Look back at the five- and ten-year charts of almost any "top three" bank in a fast-growth emerging economy and you’ll find several five and ten baggers. My top pick on this megatrend is Brazil’s Unibanco (UBB). Trading at a forward P/E of about 12.1, Unibanco is the cheapest among its U.S.-traded Brazilian rivals. Its Price Earnings to Growth (PEG) ratio of .92 means you’re getting a bargain based on Unibanco’s future projected growth.
Unibanco also trades in Brazil — the most overlooked, under appreciated and cheapest of the BRIC countries. Brazil has never had its economic house in better order. It’s paying off its debts. Inflation is at its lowest level in decades. And Brazil’s currency has appreciated by 65% against the U.S. dollar since the end of 2002, giving U.S. dollar investors a strong boost to their returns. And its stock market is one of the top global performers this year.
A word of warning, though. Brazil traditionally is one of the world’s most volatile markets. It sells off quickly (and steeply) during inevitable hiccups. But investors who have held on during the periods of volatility have been richly rewarded. So buy Unibanco (UBB) at market today, and place your initial stop at $108.00. For potentially bigger upside, buy the April $140 call options (UBBDH.X).
MARKET AND TRADING UPDATE
In last week’s Global Bull Market Alert, we were celebrating new highs in almost all of our holdings. Five trading days later, I know that some of you are nervous holders of stocks and options that have taken a beating during the past week.
As I noted to viewers on Fox Business News yesterday, I don’t think that last week’s sell off is going to tip the global financial system out of its orbit. There was little new information to cause the sell off in red-hot global markets. Property prices in Sarasota, Fla., have zero impact on China’s ravenous appetite for commodities.
So what to do? If you are a conservative trader, sit tight. If this were any other time of the year, we’d be taking profits more aggressively. But this is the time of year to step on the gas. A few weak days in October — one of the most ornery times of the year for stock markets — is not enough to break this Global Bull’s back.
If you are an aggressive trader — you may want to consider increasing your bets. Realize that after markets are down five straight days, as they were last week, odds are that the market is set for a sharp bounce. In global markets in particular, that means you can make big money in options in a short period of time. Our global shipping play DryShips, Inc. (DRYS) is particularly volatile play, and is worth buying on the dips.
The bottom line: All of our stock and options recommendations are buys. But please, only increase your positions if you are willing to endure the volatility.
POSCO (PKX) sold off sharply this past week on the back of the general sell-off and slightly disappointing earnings — even as the company expects a strong Q4 thanks to rising nickel prices.
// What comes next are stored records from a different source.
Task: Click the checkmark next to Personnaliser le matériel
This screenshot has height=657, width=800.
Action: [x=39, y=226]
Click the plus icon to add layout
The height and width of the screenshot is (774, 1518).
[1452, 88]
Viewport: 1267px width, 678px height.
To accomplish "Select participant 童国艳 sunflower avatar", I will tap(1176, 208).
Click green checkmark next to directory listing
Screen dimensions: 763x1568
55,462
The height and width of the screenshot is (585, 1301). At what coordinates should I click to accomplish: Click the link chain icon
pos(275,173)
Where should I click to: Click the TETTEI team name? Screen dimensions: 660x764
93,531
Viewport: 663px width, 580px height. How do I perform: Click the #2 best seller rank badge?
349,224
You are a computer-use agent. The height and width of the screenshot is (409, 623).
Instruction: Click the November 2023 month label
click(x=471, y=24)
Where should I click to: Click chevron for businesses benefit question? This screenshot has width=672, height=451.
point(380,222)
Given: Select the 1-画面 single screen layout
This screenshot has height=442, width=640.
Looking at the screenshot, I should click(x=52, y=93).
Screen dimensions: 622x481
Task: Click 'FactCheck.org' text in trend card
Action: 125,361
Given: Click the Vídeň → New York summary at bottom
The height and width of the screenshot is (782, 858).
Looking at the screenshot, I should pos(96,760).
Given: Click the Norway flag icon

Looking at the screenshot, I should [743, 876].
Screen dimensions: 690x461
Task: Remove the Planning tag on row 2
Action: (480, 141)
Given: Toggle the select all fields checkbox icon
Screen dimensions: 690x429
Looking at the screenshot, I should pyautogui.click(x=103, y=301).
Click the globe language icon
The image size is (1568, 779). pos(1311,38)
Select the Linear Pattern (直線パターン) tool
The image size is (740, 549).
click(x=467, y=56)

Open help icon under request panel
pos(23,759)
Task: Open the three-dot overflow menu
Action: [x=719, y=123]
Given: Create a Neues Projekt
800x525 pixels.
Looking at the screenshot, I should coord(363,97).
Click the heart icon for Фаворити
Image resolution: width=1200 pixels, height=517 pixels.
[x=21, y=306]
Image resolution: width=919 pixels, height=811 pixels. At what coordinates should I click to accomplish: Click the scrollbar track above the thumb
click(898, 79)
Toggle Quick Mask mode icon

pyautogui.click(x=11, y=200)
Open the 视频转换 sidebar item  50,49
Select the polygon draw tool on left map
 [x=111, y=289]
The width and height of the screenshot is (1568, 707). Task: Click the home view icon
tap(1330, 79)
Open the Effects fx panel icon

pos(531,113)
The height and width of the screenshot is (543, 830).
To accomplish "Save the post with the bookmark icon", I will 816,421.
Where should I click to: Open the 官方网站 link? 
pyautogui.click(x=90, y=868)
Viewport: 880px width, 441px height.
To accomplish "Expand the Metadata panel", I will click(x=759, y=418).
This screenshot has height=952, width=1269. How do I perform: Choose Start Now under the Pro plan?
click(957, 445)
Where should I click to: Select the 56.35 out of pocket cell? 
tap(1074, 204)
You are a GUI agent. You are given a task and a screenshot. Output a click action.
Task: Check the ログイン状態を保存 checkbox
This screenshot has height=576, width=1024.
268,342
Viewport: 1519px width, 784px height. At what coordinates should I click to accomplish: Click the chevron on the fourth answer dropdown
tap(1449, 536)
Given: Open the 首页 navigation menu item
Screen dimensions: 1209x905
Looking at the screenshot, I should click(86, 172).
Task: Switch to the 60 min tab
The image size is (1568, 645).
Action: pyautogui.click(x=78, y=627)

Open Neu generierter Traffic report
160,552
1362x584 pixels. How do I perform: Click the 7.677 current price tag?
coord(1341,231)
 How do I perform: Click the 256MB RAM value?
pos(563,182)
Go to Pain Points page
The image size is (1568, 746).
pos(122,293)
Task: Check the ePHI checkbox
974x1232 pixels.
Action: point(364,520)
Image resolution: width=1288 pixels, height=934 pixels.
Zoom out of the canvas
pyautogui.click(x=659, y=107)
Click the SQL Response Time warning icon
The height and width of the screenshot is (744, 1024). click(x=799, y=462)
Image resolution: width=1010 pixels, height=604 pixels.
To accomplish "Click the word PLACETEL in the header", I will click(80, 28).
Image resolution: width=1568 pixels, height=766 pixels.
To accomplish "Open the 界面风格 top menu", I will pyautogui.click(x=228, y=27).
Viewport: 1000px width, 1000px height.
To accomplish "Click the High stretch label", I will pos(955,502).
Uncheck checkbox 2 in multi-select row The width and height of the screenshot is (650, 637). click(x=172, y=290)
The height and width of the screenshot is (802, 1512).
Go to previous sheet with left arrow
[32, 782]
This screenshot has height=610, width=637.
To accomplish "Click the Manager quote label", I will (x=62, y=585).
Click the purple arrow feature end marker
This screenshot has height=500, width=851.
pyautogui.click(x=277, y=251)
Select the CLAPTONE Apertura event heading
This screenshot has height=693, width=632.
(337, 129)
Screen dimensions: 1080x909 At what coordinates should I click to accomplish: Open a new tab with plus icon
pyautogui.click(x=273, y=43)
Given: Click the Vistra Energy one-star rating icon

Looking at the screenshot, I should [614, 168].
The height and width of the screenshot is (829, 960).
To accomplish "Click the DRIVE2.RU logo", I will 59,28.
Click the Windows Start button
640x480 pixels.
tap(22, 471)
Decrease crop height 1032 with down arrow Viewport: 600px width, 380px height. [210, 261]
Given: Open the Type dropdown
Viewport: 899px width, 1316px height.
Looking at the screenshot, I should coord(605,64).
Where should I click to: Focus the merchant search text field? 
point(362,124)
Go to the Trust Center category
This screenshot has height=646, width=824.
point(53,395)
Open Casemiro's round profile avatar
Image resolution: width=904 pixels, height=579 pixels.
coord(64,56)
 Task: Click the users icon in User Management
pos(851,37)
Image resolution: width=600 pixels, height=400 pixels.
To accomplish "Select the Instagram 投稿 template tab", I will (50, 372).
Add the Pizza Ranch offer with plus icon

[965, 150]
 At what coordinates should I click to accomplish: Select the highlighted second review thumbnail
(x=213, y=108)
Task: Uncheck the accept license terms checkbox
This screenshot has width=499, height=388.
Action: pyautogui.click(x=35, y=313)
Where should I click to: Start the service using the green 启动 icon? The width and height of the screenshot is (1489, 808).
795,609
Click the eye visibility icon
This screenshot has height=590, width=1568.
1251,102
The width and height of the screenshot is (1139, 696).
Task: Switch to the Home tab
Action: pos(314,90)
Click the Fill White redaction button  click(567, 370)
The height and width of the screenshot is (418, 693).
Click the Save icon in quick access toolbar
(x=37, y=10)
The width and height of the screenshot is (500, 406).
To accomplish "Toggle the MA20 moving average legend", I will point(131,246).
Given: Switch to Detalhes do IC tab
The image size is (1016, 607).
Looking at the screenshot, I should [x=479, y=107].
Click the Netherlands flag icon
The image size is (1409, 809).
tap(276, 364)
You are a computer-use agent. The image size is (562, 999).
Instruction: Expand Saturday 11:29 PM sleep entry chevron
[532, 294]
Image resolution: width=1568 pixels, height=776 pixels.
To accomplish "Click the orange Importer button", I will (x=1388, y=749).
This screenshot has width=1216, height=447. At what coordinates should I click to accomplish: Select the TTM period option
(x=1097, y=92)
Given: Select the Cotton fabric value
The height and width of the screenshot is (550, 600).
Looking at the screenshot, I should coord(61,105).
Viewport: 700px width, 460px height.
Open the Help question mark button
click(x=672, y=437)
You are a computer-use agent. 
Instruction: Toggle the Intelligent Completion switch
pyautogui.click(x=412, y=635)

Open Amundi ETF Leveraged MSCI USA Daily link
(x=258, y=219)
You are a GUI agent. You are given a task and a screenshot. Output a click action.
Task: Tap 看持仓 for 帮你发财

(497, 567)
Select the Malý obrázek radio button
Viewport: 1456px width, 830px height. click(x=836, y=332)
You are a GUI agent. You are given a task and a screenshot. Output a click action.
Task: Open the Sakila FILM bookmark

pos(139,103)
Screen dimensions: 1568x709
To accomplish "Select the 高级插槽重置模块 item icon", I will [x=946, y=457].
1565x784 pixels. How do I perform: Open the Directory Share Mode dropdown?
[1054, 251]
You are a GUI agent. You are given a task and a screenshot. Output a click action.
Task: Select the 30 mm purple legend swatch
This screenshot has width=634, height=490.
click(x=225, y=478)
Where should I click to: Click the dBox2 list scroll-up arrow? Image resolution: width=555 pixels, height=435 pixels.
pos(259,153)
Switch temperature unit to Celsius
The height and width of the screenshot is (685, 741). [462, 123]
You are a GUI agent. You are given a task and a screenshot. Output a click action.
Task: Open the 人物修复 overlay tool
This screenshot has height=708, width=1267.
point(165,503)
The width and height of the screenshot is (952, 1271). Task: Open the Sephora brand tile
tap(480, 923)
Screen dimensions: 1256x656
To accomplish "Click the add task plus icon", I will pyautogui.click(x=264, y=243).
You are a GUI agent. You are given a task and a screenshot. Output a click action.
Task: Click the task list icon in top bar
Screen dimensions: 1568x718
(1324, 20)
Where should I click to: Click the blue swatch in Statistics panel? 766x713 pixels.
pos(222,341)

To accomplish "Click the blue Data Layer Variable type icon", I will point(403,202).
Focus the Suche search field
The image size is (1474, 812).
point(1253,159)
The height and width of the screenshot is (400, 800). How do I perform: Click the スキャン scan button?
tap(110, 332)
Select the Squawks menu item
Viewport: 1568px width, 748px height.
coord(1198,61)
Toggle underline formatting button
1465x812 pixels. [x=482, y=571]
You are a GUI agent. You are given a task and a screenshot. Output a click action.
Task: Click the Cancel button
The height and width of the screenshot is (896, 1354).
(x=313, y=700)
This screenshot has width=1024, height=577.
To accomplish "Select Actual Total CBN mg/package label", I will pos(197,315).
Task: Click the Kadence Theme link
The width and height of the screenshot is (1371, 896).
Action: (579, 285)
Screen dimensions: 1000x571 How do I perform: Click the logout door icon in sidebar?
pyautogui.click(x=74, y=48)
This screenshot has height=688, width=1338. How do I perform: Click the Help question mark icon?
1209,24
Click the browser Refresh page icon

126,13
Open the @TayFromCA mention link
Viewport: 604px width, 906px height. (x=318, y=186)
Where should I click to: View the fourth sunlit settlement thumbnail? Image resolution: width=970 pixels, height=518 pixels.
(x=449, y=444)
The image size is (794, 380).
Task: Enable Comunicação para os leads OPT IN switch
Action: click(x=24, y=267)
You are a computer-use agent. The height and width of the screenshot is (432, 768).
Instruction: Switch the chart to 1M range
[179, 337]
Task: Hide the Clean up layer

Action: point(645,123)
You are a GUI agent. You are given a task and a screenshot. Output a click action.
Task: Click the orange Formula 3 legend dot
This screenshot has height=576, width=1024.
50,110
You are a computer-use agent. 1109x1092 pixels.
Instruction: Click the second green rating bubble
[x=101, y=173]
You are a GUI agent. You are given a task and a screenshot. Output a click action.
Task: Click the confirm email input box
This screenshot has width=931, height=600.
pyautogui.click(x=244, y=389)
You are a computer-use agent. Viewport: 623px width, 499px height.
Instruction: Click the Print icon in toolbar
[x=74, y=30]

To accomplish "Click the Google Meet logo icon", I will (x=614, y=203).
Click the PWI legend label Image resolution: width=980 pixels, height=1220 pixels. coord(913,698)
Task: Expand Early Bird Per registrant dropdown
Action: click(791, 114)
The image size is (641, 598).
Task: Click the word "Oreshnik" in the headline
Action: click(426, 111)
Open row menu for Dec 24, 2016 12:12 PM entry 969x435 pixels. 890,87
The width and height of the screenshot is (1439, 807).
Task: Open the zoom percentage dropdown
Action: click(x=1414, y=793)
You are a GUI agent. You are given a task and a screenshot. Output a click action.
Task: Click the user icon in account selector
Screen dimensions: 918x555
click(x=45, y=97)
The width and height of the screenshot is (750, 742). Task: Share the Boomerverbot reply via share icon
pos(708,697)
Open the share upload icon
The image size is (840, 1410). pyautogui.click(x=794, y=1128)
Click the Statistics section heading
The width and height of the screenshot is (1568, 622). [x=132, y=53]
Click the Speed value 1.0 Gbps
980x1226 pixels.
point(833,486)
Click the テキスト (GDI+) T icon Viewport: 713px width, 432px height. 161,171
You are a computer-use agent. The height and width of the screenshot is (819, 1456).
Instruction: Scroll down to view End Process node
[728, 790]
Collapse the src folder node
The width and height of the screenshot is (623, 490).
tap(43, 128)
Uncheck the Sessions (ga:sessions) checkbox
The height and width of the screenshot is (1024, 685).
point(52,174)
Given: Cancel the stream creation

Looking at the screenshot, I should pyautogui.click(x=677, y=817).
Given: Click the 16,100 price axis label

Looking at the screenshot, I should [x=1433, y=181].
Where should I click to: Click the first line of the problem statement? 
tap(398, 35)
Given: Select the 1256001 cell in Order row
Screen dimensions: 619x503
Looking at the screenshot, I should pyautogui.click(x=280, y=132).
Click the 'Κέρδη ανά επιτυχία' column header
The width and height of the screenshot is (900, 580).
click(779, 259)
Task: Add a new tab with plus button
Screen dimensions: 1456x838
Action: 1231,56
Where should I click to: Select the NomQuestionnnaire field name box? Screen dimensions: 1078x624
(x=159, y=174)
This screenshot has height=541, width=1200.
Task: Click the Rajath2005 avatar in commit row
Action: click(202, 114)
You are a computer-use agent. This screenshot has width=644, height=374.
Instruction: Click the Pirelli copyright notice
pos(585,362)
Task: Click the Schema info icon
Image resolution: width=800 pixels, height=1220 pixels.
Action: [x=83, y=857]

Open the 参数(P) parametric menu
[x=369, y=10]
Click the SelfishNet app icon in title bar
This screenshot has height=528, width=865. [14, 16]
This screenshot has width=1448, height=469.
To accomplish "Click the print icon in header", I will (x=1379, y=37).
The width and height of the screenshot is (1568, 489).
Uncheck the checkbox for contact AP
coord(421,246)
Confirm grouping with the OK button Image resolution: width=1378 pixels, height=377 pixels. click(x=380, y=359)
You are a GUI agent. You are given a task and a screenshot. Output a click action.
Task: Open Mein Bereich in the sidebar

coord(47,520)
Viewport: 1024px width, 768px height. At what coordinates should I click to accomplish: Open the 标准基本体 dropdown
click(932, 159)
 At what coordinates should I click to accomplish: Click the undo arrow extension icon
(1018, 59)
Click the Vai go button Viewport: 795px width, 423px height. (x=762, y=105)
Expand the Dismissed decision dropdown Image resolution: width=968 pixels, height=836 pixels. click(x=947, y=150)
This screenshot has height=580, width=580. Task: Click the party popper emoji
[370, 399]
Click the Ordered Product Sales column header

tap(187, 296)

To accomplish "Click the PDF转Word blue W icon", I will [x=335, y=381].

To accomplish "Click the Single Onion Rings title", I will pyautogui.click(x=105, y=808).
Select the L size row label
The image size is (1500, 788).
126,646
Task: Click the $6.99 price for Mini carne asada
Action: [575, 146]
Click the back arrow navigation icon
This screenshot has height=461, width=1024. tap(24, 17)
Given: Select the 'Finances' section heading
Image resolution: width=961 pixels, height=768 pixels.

One person who still buying Posco is Warren Buffett. In an e-mail interview, Buffett told Korea’s Maeil Business Newspaper: "The Korean stock market a few years ago was by far the most undervalued market in the world. Since then, there has been a huge advance in the Korean market and the won has appreciated against the dollar. Nevertheless, many Korean stocks still sell at more attractive prices than stocks in other major countries." In fact, Buffett will be making his first ever trip to China and Korea this week — shadowed by CNBC’s Squawk Box. All this should help turn sentiment for the stock and we expect a strong recovery in the stock. Currently, Buffett owns stocks of around 20 Korean firms.
To make room for this week’s pick, I am going to move Potash (POT) out of our trading portfolio and call it a long-term buy. We booked just over a 56% profit in the stock since we first bought it — as well as a couple of double-digit percentage gains in various Potash option plays during the past few months. If you have a longer-term investment horizon, definitely hold on to the stock, and place a 25% trailing stop.